(Beginning of RECORDS FOR THIS TASK)

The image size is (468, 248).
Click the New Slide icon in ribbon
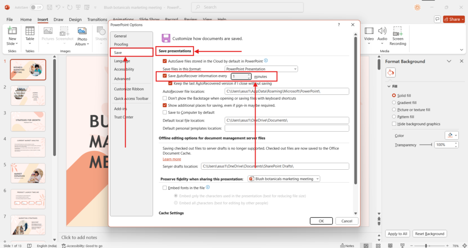pyautogui.click(x=12, y=31)
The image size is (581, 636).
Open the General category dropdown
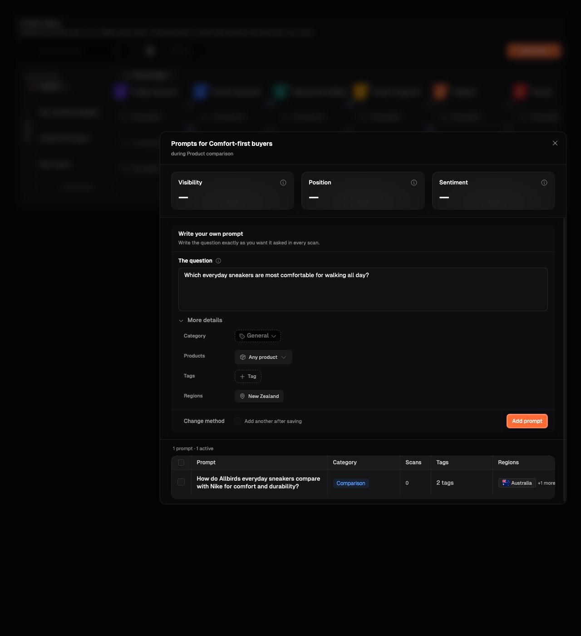(x=258, y=336)
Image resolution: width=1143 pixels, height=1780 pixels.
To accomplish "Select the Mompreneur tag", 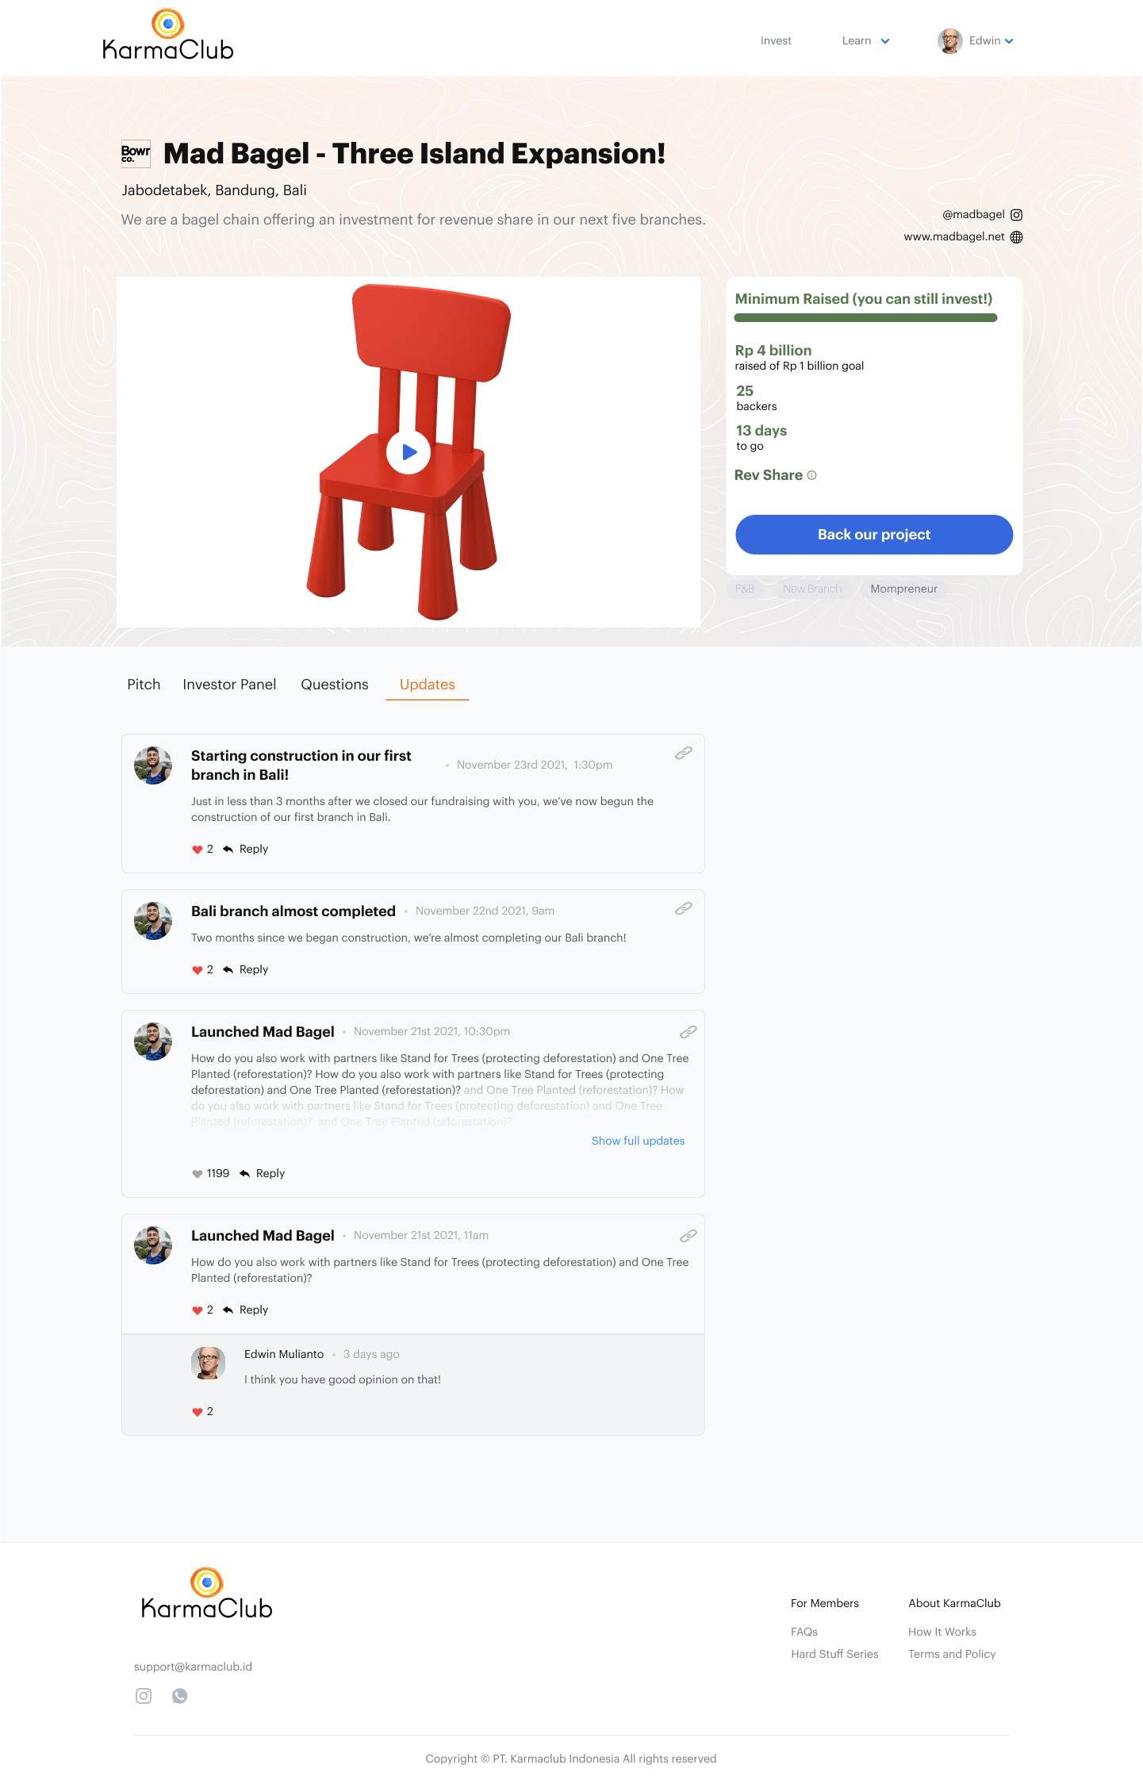I will pos(903,589).
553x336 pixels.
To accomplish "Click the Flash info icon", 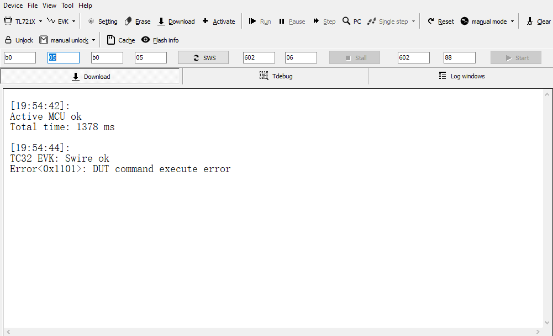I will [160, 40].
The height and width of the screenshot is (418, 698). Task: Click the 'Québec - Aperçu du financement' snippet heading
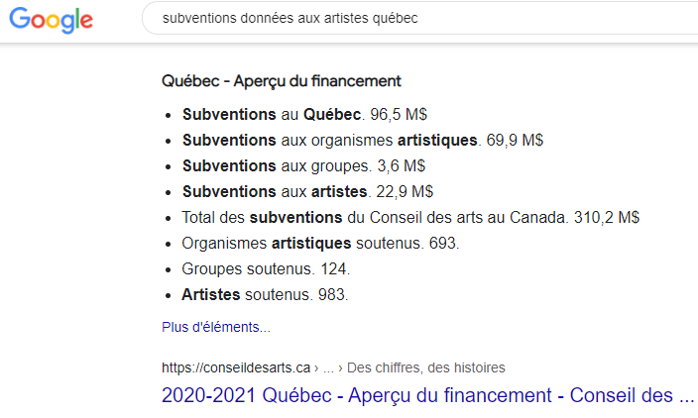281,81
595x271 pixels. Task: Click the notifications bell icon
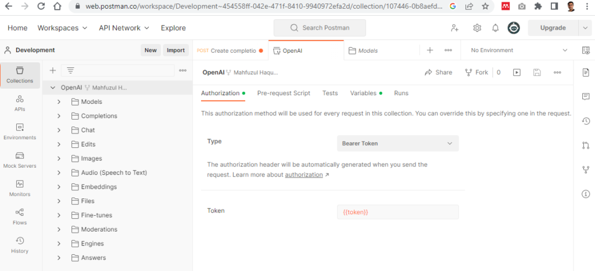[495, 28]
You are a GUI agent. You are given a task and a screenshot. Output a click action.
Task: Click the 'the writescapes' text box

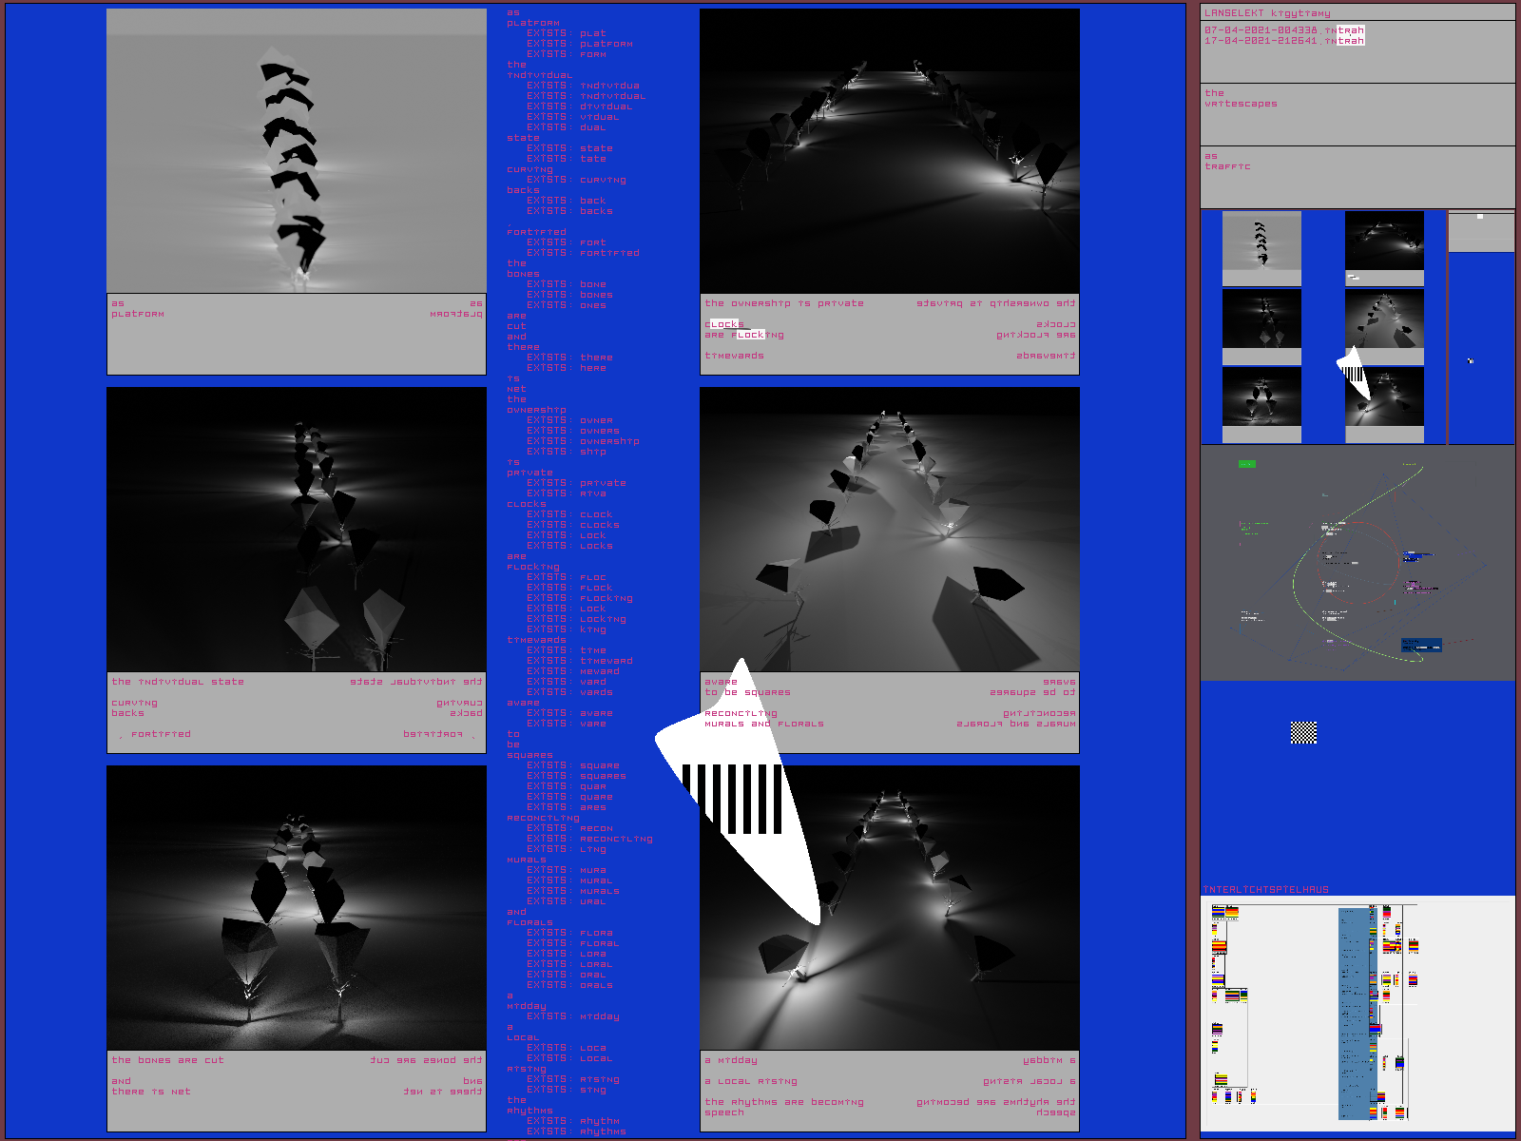click(1357, 113)
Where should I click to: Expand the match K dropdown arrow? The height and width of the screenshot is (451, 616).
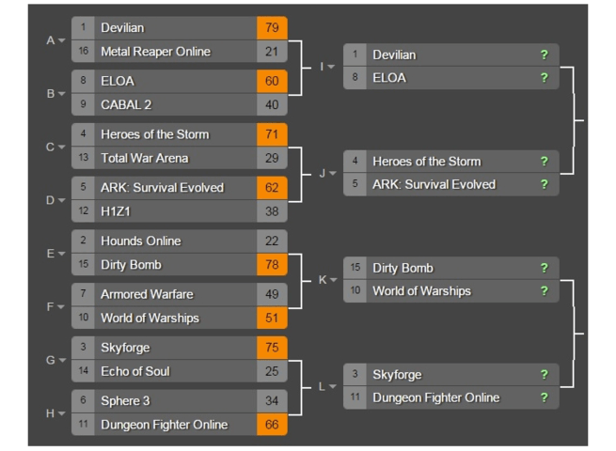pyautogui.click(x=334, y=280)
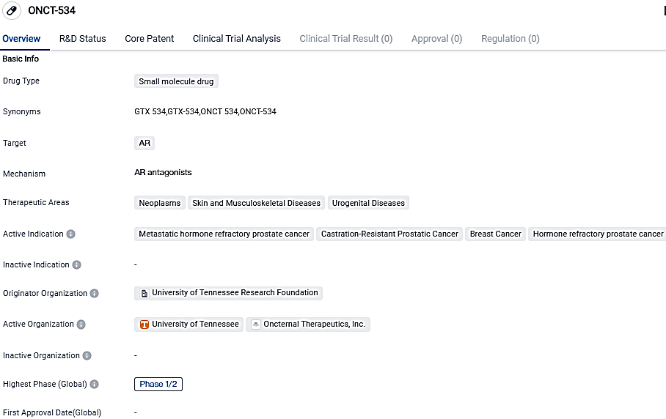Click info icon next to Inactive Organization
The width and height of the screenshot is (666, 419).
tap(87, 356)
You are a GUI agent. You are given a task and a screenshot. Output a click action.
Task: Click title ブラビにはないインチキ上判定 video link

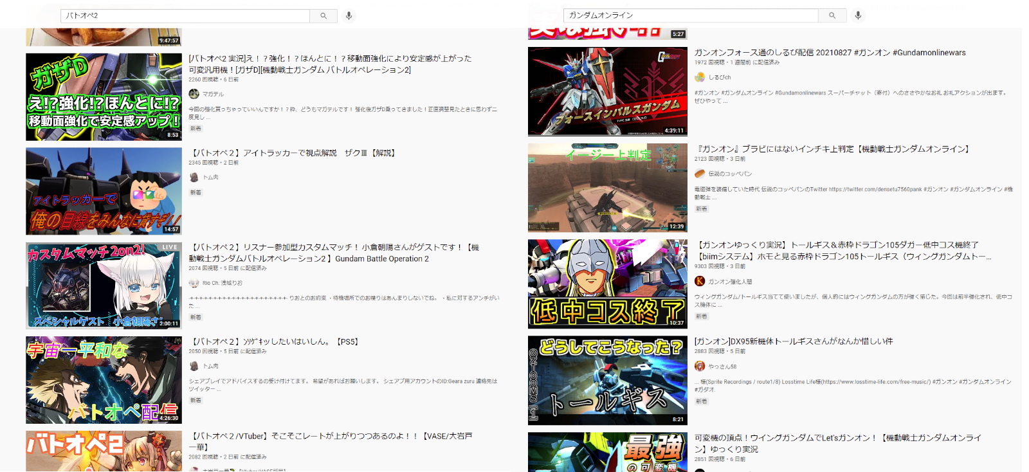(833, 149)
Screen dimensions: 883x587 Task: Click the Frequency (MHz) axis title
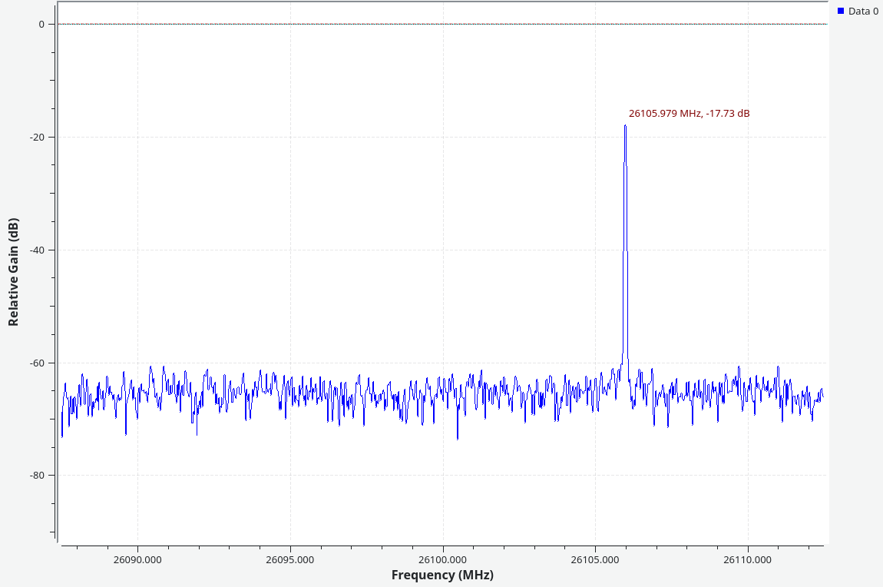(x=442, y=575)
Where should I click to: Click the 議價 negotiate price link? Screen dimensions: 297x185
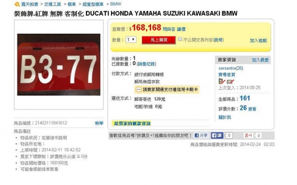pyautogui.click(x=181, y=29)
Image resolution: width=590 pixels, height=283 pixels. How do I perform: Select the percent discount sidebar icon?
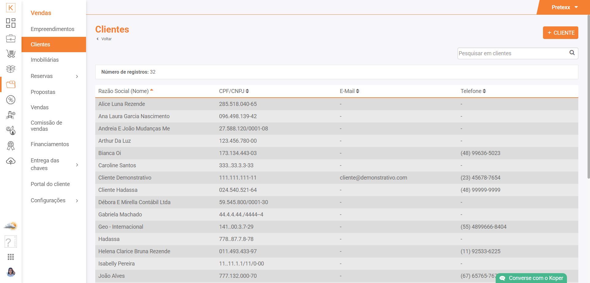click(11, 100)
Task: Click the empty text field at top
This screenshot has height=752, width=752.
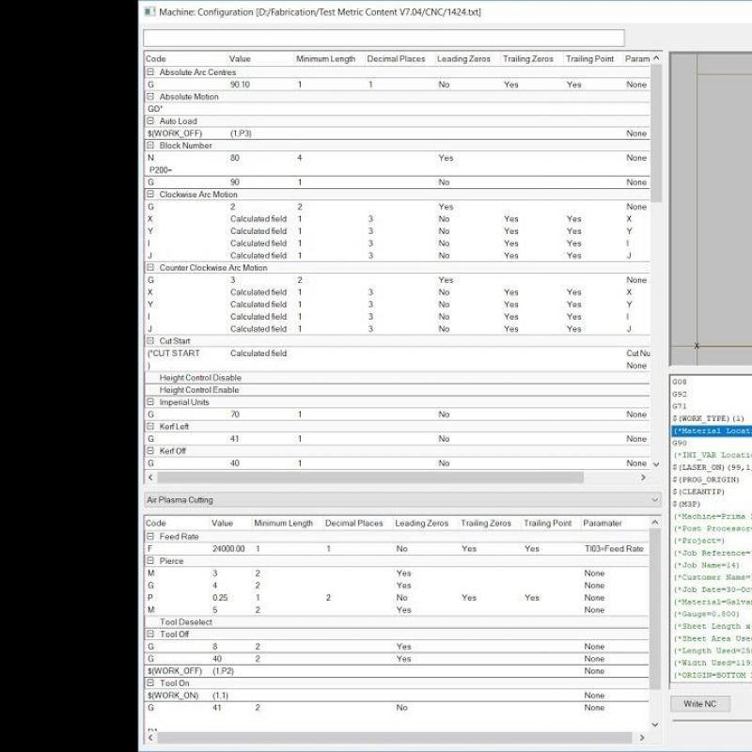Action: (384, 39)
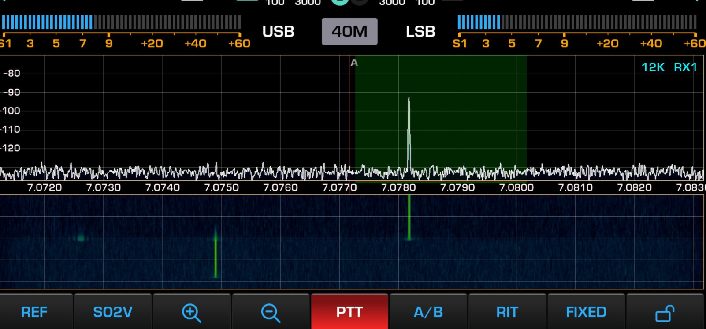Select LSB mode
The width and height of the screenshot is (706, 329).
click(420, 31)
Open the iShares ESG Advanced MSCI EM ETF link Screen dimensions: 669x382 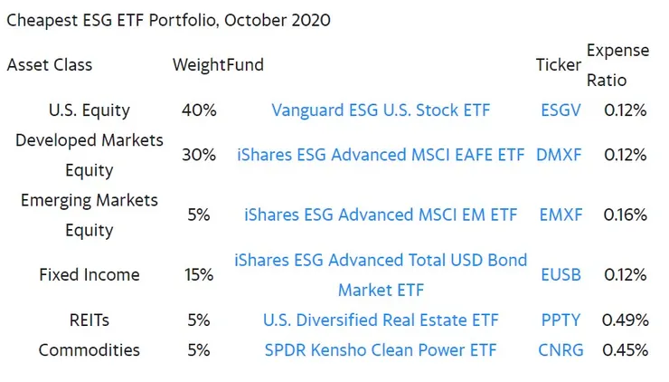click(x=381, y=215)
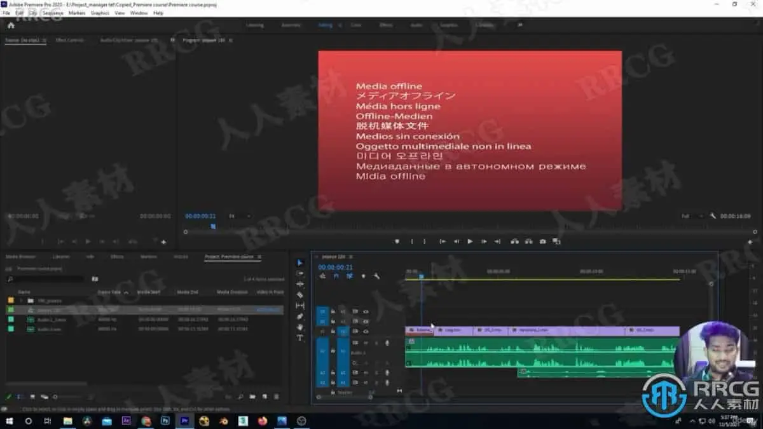Screen dimensions: 763x429
Task: Toggle track output eye on V1
Action: click(x=366, y=331)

(End of RECORDS FOR THIS TASK)

Where a line of the entries contains "size", report that line.

The image size is (468, 248).
The image size is (581, 636).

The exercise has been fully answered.